I am pulling a big amount of data. It comes as a list of lists of objects.
Example: [[objectA, objectB],[objectC],[],[ObjectD]...]
Each object have a lot of attributes, however for my dataframe I need only name, value, timestamp, description. I tried two things:
for events in events_list:
if len(events) > 0:
for event in events:
df = DataFrame([])
df['timestamp'] = event.timestamp
df['value'] = event.value
df['name'] = event.name
df['desc'] = event.desc
final_df = final_df.append(df)
This takes around ~ 15 minutes to complete.
I change the code to use python list:
df_list = list()
for events in events_list:
if len(events) > 0:
for event in events:
df_list.append([event.timestamp, event.value, event.name, event.desc])
final_df = pd.DataFrame(df_list, columns=['timestamp', 'value', 'name', 'desc'])
With this change I managed to reduce the time to approximately ~10-11 minutes.
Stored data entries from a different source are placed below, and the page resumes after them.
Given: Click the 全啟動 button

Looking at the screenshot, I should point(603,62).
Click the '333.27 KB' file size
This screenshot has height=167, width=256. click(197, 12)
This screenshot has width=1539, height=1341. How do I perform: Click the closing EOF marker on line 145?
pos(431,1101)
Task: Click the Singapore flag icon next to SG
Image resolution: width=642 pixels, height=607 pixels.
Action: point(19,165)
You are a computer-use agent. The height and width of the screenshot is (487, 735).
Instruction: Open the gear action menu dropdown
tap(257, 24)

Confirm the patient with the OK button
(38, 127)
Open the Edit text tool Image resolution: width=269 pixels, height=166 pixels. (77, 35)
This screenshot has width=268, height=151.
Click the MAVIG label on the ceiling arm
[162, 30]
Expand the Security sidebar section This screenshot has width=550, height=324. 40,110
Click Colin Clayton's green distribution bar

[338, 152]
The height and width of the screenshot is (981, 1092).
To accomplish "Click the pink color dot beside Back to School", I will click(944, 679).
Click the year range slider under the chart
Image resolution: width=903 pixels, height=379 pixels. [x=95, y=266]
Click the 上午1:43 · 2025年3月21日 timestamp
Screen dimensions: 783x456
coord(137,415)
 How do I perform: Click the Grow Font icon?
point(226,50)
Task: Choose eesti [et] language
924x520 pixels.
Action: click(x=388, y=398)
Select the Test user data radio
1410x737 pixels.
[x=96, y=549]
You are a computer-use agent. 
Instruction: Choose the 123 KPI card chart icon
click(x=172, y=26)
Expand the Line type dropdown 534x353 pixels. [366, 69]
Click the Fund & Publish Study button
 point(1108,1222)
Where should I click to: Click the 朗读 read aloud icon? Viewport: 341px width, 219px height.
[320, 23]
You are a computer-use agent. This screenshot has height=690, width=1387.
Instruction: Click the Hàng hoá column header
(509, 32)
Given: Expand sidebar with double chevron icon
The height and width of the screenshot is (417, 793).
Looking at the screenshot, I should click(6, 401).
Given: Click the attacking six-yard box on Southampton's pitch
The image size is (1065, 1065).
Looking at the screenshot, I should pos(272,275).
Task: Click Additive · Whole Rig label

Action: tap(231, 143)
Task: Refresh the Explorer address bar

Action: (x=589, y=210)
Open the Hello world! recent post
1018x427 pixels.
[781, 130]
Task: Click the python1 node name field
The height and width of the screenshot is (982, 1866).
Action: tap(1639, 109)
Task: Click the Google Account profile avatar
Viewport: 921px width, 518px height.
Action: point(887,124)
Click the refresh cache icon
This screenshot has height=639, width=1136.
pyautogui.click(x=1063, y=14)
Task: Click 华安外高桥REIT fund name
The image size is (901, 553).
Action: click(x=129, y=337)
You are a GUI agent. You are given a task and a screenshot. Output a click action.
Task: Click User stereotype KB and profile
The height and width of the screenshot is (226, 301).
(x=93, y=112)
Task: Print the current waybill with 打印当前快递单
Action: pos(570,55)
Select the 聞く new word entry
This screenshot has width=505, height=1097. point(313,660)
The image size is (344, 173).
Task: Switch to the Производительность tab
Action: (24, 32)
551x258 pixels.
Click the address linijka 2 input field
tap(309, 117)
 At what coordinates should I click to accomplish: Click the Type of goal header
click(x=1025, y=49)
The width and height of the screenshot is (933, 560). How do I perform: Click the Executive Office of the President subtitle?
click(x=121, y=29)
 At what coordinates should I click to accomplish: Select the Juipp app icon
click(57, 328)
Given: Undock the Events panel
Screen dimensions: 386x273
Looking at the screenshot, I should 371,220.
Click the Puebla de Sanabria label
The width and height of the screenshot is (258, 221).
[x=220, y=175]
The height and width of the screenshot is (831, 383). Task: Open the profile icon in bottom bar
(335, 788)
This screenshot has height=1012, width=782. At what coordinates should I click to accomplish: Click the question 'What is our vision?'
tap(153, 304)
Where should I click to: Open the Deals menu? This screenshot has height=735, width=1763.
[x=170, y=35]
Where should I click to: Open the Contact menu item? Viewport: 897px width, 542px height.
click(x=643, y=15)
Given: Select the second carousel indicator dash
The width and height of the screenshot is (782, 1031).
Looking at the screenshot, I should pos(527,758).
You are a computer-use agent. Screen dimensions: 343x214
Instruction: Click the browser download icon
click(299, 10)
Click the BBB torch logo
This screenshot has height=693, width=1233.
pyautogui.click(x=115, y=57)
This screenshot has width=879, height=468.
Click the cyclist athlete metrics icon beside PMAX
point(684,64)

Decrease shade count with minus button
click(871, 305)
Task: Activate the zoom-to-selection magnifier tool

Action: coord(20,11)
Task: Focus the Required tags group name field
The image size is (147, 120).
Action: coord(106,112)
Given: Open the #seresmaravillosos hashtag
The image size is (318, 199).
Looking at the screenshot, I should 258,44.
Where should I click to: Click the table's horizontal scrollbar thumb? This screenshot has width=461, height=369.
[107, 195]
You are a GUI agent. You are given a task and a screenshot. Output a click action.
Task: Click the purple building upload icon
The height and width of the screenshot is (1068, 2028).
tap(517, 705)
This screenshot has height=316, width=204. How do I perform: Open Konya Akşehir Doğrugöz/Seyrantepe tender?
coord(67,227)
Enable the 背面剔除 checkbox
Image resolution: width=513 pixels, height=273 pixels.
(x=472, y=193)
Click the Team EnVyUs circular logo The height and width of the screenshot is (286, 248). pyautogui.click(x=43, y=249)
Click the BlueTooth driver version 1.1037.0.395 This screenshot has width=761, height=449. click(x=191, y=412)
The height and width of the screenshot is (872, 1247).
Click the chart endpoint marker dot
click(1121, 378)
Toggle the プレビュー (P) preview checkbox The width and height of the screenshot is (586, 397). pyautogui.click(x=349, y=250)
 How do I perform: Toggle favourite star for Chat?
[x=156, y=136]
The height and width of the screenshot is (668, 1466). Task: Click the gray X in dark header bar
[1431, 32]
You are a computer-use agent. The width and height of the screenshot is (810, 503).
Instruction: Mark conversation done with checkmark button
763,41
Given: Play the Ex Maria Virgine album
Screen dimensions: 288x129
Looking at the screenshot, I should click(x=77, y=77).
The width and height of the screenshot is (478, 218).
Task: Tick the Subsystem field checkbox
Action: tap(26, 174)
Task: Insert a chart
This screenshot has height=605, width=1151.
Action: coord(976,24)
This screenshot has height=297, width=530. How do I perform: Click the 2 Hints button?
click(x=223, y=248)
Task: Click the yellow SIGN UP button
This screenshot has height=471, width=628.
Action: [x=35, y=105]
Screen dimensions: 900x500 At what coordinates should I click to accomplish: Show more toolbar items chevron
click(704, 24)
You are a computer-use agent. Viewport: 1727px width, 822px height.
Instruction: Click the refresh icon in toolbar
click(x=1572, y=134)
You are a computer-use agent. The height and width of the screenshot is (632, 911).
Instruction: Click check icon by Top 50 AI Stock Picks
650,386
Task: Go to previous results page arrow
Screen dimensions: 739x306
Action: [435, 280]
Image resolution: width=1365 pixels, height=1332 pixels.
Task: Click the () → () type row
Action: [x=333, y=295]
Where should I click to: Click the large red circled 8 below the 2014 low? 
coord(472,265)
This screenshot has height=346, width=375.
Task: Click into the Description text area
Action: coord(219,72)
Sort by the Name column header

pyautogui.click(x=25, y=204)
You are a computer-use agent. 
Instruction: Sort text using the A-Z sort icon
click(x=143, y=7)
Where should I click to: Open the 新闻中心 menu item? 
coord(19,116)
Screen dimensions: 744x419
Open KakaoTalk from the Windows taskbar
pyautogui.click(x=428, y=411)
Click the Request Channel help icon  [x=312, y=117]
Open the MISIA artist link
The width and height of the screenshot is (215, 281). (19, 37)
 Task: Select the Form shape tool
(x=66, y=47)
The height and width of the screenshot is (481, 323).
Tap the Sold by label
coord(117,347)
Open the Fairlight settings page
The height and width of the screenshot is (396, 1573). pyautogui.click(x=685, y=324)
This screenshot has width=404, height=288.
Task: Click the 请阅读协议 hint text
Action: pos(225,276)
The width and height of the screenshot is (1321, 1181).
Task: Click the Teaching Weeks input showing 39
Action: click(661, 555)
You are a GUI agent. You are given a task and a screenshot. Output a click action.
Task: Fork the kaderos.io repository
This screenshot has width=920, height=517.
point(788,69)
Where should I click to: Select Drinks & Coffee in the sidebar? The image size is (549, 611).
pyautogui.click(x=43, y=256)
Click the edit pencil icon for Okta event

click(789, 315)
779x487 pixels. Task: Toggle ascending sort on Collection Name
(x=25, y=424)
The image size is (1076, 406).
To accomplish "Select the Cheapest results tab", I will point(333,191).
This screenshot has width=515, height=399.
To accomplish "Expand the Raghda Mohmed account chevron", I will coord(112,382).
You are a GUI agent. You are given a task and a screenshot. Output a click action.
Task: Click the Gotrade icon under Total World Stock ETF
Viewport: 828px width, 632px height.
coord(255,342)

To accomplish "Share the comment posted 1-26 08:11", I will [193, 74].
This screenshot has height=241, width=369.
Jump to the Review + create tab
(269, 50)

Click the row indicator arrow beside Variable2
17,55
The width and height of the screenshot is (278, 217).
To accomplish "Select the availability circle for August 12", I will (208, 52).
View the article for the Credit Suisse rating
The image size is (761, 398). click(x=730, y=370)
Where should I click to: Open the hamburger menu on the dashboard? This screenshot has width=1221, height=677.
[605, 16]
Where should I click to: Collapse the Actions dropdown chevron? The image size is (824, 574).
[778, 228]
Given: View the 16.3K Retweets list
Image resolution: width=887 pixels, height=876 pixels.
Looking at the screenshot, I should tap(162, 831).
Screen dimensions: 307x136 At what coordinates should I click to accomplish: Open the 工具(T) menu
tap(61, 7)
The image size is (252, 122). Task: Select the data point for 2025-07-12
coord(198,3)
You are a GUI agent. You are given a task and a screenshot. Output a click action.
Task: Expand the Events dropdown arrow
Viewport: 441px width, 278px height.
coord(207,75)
I am still researching if there is a way to do it faster. Before I did the change with python list I tried dictionary but it was way slower than I expected. Currently I am reading about Panads vectorization which seems really fast, however I am not sure if I can use it for my purpose. I know that Python loops are a bit slow and there is not much I can do about them, so I am also trying to figure out a way to do those loops in the dataframe.
My question is, has any of you tackled this problem before and is there a better way to do it ?
EDIT: There are questions about the data. It comes through an API and it is constructed this way because every group of objects is grouped by name. For example:
[[objectA, objectB (both have the same name)],[objectC],[EMPTY - There is no data for this name],[ObjectD]...]
Because I cannot change the way I get the data, I have to work with this data structure.